WORK ORDER → Your task is to transcribe the entries below exactly, from their first line down to the line containing "The image size is (924, 563).", and to stop there.

RAW DATA →
----------------------------------------
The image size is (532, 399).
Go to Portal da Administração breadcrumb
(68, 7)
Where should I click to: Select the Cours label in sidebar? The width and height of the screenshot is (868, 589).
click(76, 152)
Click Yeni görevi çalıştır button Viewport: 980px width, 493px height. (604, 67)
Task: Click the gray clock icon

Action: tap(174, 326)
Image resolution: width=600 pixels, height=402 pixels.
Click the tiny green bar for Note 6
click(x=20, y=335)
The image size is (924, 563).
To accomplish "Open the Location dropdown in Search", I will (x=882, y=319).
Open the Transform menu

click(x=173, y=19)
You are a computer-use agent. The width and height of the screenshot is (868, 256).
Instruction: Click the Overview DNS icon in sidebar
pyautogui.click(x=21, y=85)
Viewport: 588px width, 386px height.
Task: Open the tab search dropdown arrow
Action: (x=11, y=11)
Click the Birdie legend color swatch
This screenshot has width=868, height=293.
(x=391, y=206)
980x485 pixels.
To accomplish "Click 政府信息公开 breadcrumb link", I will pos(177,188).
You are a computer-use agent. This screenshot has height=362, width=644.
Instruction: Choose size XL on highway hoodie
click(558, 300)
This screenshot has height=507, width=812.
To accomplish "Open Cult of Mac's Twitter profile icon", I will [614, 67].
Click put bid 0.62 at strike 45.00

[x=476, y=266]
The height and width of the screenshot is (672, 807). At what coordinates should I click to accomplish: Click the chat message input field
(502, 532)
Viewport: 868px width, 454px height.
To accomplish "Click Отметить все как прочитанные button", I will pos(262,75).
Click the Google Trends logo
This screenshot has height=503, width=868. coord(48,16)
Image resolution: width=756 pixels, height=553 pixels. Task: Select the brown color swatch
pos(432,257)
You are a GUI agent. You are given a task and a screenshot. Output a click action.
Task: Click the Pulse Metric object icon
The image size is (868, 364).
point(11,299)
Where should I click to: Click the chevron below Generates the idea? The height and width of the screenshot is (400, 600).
----------------------------------------
EXERCISE RESPONSE →
The image size is (532, 399).
Go to Portal da Administração breadcrumb
(68, 7)
Where should I click to: Select the Cours label in sidebar? The width and height of the screenshot is (868, 589).
click(76, 152)
Click Yeni görevi çalıştır button Viewport: 980px width, 493px height. (604, 67)
Task: Click the gray clock icon

Action: tap(174, 326)
Image resolution: width=600 pixels, height=402 pixels.
Click the tiny green bar for Note 6
click(x=20, y=335)
The image size is (924, 563).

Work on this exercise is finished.